Dall’età del ferro ai giorni nostri
Con l’arrivo dell’età del ferro, all’incirca nel 1200 a.C., anche sulla penisola italiana inizia uno sviluppo demografico simile a quello visto tra l’8000 e il 5000 a.C. nell’Est del Mediterraneo.
In questo periodo le popolazioni stanziate sul suolo italico vedono una forte crescita demografica che comporterà la nascita, tra le altre, delle civiltà latina ed etrusca.
Gli etruschi, discendenti della cultura villanoviana, originaria principalmente di Toscana e Lazio, non avranno un grande impatto sulla genetica italiana, mentre per apprezzare quello dei latini bisognerà aspettare qualche secolo.
A partire dall’VIII secolo a.C. è invece un’altra popolazione ad influenzare questo pool genico: i Greci.
Colonizzatori provenienti da diverse città stato iniziano a stanziarsi sulle coste dell’Italia meridionale conquistando territori che in futuro saranno conosciuti come Magna Grecia.
Durante l’occupazione queste colonie fungono da appoggio per costanti spostamenti degli abitanti tra Italia e territori d’origine.

** Azione richiesta **
Trascrivi dal testo sull'età del ferro tutto il passo che va da "In questo periodo" giù fino a "genico: i Greci.". Le voci riportate qui non hanno alcun ruolo in questo esercizio.

** Dati di origine **
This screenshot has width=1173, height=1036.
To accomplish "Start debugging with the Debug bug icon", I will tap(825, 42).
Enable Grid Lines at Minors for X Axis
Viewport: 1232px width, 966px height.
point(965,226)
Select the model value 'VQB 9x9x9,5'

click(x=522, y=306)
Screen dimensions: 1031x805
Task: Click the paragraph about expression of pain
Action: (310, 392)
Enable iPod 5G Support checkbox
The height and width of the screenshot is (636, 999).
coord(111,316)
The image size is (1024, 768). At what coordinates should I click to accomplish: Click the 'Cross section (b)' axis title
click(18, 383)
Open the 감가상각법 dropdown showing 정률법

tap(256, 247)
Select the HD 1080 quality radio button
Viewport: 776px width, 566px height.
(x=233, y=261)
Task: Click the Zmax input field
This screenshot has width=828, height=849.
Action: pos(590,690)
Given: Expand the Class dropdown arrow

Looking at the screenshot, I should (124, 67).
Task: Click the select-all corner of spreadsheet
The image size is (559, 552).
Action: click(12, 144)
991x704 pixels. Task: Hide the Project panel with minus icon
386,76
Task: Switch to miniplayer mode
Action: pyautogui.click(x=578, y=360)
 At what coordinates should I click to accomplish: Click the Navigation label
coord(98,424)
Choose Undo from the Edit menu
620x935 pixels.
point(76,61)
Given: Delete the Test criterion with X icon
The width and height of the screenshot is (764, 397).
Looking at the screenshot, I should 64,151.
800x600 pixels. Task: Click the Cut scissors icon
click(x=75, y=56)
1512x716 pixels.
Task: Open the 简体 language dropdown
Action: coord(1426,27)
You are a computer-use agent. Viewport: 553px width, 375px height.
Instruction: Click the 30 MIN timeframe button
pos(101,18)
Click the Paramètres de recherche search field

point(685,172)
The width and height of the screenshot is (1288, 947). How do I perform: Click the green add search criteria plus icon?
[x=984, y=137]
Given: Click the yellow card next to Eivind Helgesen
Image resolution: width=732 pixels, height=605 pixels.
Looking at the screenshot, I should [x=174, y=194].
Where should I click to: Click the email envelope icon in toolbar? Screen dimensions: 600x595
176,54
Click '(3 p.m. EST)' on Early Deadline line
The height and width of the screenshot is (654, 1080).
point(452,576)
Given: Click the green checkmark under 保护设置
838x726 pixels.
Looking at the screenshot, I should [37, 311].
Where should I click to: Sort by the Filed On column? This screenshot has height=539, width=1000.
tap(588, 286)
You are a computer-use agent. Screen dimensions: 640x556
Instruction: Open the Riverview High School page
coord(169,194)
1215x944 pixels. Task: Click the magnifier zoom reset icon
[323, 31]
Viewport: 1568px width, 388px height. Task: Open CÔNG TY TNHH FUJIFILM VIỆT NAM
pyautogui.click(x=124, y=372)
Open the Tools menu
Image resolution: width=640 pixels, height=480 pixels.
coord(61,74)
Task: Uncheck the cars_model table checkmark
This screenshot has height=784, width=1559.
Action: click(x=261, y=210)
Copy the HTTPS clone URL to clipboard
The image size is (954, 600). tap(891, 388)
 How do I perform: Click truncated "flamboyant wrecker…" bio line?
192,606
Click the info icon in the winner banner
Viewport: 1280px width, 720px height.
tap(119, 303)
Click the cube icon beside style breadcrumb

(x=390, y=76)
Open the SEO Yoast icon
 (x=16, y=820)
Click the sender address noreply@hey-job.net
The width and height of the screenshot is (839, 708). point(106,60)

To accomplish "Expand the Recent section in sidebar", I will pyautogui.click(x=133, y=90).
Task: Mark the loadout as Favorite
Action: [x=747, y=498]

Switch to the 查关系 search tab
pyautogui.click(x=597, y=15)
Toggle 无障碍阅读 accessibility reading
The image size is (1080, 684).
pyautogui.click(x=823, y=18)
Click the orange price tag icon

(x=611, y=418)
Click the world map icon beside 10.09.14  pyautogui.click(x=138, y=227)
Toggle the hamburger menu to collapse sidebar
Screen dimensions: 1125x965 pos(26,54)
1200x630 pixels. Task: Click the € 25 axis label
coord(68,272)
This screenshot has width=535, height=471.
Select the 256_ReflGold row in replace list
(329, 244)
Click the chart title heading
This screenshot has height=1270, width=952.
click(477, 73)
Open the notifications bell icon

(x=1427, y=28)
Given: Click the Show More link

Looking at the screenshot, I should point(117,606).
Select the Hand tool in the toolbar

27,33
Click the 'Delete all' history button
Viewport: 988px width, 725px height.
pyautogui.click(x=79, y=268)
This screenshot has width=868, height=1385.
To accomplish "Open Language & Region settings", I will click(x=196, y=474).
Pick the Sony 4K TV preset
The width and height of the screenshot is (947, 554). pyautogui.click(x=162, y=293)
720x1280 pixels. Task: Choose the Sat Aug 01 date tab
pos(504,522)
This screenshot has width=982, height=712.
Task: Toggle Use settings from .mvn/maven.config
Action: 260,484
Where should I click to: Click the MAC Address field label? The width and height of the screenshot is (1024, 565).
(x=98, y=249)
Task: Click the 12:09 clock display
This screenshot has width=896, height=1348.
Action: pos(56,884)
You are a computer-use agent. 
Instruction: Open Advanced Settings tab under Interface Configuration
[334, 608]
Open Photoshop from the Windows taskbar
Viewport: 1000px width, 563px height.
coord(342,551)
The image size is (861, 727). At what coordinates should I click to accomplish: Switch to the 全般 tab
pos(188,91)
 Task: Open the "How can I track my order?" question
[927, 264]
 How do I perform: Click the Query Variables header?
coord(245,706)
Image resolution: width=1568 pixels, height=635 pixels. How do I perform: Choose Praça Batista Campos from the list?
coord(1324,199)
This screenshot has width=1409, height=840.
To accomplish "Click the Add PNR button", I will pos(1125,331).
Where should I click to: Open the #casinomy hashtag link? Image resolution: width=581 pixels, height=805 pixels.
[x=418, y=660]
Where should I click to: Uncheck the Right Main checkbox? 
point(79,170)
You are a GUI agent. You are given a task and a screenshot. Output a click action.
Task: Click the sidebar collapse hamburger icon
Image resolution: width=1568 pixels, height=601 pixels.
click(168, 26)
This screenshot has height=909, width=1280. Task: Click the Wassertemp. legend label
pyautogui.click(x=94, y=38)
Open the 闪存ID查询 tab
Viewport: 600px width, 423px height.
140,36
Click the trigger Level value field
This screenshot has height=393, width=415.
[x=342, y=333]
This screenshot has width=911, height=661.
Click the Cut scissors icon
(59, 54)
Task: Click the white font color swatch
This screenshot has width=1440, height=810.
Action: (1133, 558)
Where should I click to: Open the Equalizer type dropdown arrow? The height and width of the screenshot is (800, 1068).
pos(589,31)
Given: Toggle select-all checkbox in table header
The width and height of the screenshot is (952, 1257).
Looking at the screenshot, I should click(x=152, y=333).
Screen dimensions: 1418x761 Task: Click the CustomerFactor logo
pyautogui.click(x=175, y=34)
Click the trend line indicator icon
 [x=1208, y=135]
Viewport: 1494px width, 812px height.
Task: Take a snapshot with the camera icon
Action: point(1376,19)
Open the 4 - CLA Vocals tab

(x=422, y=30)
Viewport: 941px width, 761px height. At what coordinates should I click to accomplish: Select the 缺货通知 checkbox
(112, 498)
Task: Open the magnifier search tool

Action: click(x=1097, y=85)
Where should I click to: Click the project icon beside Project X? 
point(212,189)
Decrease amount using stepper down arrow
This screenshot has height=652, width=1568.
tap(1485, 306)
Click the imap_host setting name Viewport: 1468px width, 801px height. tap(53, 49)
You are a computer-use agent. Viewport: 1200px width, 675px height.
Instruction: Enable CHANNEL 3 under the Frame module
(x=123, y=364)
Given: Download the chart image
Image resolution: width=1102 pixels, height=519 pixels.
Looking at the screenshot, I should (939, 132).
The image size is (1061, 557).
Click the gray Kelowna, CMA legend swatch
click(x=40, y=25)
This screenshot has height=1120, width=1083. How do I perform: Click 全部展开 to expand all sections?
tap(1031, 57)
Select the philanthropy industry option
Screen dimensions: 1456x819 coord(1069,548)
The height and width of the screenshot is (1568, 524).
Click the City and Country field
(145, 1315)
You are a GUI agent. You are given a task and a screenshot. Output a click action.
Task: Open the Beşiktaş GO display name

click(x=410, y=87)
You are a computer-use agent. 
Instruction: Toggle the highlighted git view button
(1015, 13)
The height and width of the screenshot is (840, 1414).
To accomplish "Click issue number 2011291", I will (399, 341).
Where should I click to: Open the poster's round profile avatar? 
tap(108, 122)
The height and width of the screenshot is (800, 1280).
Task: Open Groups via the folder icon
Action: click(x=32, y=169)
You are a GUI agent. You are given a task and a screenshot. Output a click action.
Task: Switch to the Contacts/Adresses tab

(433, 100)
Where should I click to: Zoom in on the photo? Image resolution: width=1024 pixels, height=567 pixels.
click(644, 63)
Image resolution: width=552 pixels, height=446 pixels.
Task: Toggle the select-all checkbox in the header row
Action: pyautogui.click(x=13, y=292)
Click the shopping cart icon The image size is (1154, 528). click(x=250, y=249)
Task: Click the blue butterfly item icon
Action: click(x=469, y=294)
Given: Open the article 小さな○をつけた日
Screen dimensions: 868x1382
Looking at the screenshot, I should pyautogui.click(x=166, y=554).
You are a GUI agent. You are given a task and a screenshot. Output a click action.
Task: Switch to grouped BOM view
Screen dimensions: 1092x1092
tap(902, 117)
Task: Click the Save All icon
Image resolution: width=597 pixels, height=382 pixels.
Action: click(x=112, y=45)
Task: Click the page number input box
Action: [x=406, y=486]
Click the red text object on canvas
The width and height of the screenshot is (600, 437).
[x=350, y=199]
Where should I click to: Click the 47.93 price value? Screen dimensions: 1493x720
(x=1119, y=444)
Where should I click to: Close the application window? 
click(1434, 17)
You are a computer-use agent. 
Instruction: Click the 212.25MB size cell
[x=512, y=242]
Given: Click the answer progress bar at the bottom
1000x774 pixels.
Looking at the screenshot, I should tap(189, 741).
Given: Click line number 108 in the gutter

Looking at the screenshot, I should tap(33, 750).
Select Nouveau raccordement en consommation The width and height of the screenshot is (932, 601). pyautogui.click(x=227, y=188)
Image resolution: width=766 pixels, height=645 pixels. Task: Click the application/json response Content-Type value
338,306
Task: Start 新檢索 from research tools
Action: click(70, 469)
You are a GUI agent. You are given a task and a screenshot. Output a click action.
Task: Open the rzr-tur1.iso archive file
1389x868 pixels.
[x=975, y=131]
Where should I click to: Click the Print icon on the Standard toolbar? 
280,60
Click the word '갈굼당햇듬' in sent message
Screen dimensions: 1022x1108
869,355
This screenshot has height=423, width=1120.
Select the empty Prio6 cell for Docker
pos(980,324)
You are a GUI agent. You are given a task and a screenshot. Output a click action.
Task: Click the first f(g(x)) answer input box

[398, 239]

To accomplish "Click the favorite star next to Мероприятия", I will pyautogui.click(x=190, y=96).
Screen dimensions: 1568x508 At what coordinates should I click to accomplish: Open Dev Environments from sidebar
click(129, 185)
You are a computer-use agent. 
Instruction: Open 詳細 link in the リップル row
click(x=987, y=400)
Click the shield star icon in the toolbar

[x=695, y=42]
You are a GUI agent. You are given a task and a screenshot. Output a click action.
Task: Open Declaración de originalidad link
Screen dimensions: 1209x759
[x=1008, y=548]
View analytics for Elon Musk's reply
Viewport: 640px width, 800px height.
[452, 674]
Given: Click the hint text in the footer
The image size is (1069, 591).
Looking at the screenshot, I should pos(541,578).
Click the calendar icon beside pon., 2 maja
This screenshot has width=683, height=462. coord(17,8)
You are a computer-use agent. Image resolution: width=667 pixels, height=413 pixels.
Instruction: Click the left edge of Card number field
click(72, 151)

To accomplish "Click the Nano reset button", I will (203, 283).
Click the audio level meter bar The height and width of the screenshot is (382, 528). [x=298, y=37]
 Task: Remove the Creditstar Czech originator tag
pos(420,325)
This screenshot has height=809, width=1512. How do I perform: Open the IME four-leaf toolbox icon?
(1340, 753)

** Risposta all'esercizio **
In questo periodo le popolazioni stanziate sul suolo italico vedono una forte crescita demografica che comporterà la nascita, tra le altre, delle civiltà latina ed etrusca.
Gli etruschi, discendenti della cultura villanoviana, originaria principalmente di Toscana e Lazio, non avranno un grande impatto sulla genetica italiana, mentre per apprezzare quello dei latini bisognerà aspettare qualche secolo.
A partire dall’VIII secolo a.C. è invece un’altra popolazione ad influenzare questo pool genico: i Greci.